* _Document segment_
[Start of Attachment]

Topic: Biology, Genetics & Bone Healing

A 30-year-old female presents with a massive, unresectable giant cell tumor of bone (GCTB) located in her sacrum. Her oncologist initiates treatment with denosumab. Which of the following best describes the cellular mechanism of action of this targeted therapy?

. It binds to the RANK receptor expressed on the surface of neoplastic multinucleated giant cells, inducing apoptosis.
. It binds to RANKL expressed by the neoplastic mononuclear stromal cells, preventing the activation of osteoclast-like giant cells.
. It directly inhibits vascular endothelial growth factor (VEGF), depriving the highly vascular tumor of its blood supply.
. It internalizes into osteoclasts and disrupts the mevalonate pathway by inhibiting farnesyl pyrophosphate synthase.
. It acts as a recombinant osteoprotegerin (OPG) analog, binding directly to the Wnt receptor.

Correct Answer & Explanation

. It binds to RANKL expressed by the neoplastic mononuclear stromal cells, preventing the activation of osteoclast-like giant cells.


Explanation

Giant cell tumor of bone (GCTB) is characterized by neoplastic mononuclear stromal cells and reactive, non-neoplastic multinucleated giant cells (which resemble osteoclasts). The neoplastic mononuclear cells overexpress RANK Ligand (RANKL). This RANKL binds to the RANK receptor on the reactive giant cells, leading to their activation and subsequent massive bone osteolysis. Denosumab is a fully human monoclonal antibody that specifically binds to and neutralizes RANKL (expressed by the mononuclear cells), thereby preventing the recruitment and activation of the bone-destroying giant cells. Choice D describes the mechanism of nitrogen-containing bisphosphonates.

[End of Attachment]

* _Data provided_
[Start of Attachment]

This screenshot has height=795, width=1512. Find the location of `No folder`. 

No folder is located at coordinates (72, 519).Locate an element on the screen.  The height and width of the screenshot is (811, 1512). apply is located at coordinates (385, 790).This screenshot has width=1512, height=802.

[End of Attachment]

Please reproduce, word for word, the part of the giant cell tumor text between "A 30-year-old female" and "farnesyl pyrophosphate synthase.", inclusive.

* _Response to this exercise_
A 30-year-old female presents with a massive, unresectable giant cell tumor of bone (GCTB) located in her sacrum. Her oncologist initiates treatment with denosumab. Which of the following best describes the cellular mechanism of action of this targeted therapy?

. It binds to the RANK receptor expressed on the surface of neoplastic multinucleated giant cells, inducing apoptosis.
. It binds to RANKL expressed by the neoplastic mononuclear stromal cells, preventing the activation of osteoclast-like giant cells.
. It directly inhibits vascular endothelial growth factor (VEGF), depriving the highly vascular tumor of its blood supply.
. It internalizes into osteoclasts and disrupts the mevalonate pathway by inhibiting farnesyl pyrophosphate synthase.